Tags: 2014 Midterm Elections | Polls | Tea Party | McDaniel | Cochran | Mississippi | Senate

Tea Party's McDaniel Boosted by Two Polls in Miss. Senate Race

Image: Tea Party's McDaniel Boosted by Two Polls in Miss. Senate Race

By Drew MacKenzie   |   Friday, 04 Apr 2014 01:53 PM

Mississippi tea party candidate Chris McDaniel has received a boost from two new polls in his GOP primary race against longtime incumbent Sen. Thad Cochran.

A Rasmussen Reports Poll found that in a potential match-up with likely Democratic candidate Travis Childers, a former congressman, McDaniel would earn 78 percent support from Republican voters while Cochran would only receive 71 percent of the GOP vote.

However, the survey also shows that Cochran, first elected to the Senate in 1978, holds a 17-point lead among potential voters over Childers, 48 percent to 31 percent, while McDaniel only has a lead of 12 points, 47 percent to 35 percent.

"Cochran was re-elected in 2008 with 61 percent of the vote, but the fact that he now earns less than 50 percent of the vote signals there is unhappiness in the state with his performance," according to Rasmussen, which noted he last had a Republican primary challenger in 1996.

In their respective matchups with Childers, Cochran has the support of 66 percent of tea party voters, while 78 percent of these voters favor McDaniel.

The primaries for both the Republican and Democratic primaries will be held on June 3.
The Rasmussen phone survey of 750 probable voters in Mississippi was conducted from March 26-29, and has a margin of error of 4 percentage points.

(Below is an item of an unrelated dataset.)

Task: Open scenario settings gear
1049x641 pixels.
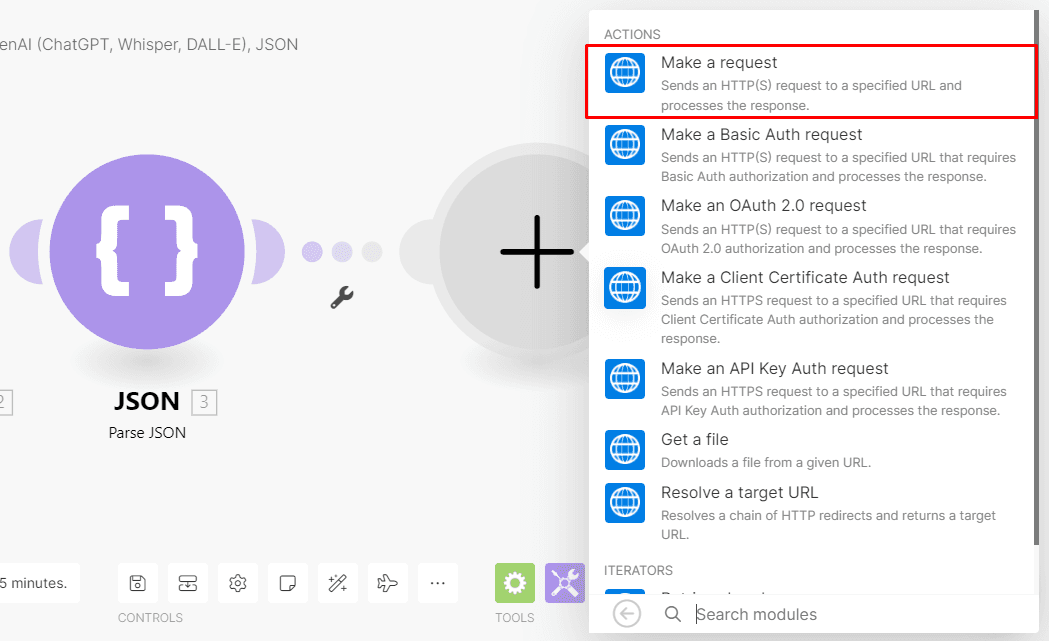Action: pyautogui.click(x=238, y=583)
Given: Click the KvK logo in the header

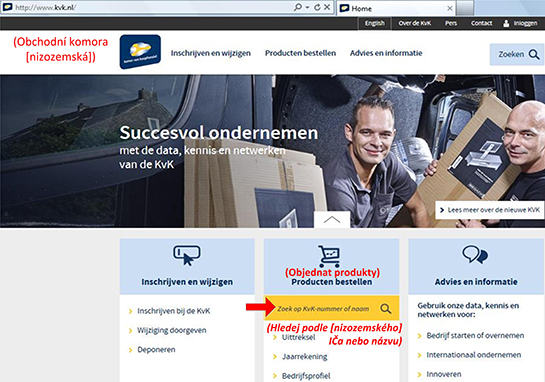Looking at the screenshot, I should coord(140,51).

Another survey, conducted by the NSON Opinion strategy for the Tea Party Express, found that McDaniel had overtaken Cochran in a head-to-head match-up for the GOP nomination.

The poll found that McDaniel, a state senator, led the incumbent by nearly 1 percentage point, 42.1 percent to 41.3 percent, reversing an initial survey that showed Cochran in the lead by 8 points.

Tea Party Express, the nation’s largest tea party political action committee, claimed that McDaniel’s support soared among voters after the organization and other tea party groups had touted his conservative qualifications.

"The Tea Party endorsements are providing an important boost to McDaniel, who is still unknown to many voters," according a statement by the organization. "With 58 percent of the electorate yet to form an opinion on McDaniel, his opportunity to grow support remains high."

The statewide telephone survey of 400 likely voters was conducted March 24-28.

Meanwhile, according to Reuters, Democratic Party polling in February showed voters supported McDaniel over Cochran by a margin of 1 point, 44 percent to 43 percent.

A string of conservative groups, including Club for Growth, FreedomWorks and the Senate Conservatives Fund, have thrown their support behind McDaniel, and he raised $500,000 for his campaign coffers in just his first 10 weeks in the race.

Cochran, 76, who is seeking his seventh six-year term, has the support of the GOP hierarchy, including former Gov. Haley Barbour.

Tea party candidates are challenging establishment Republicans in several Senate races, but the conservative group has already been dealt a blow in Texas with Sen. John Cornyn’s primary victory.

With tea party favorites unlikely to unseat incumbents in Kentucky, Tennessee and Kansas, the conservative organization is pinning its hopes on taking Mississippi to gain a bigger foothold in the GOP, Reuters reported.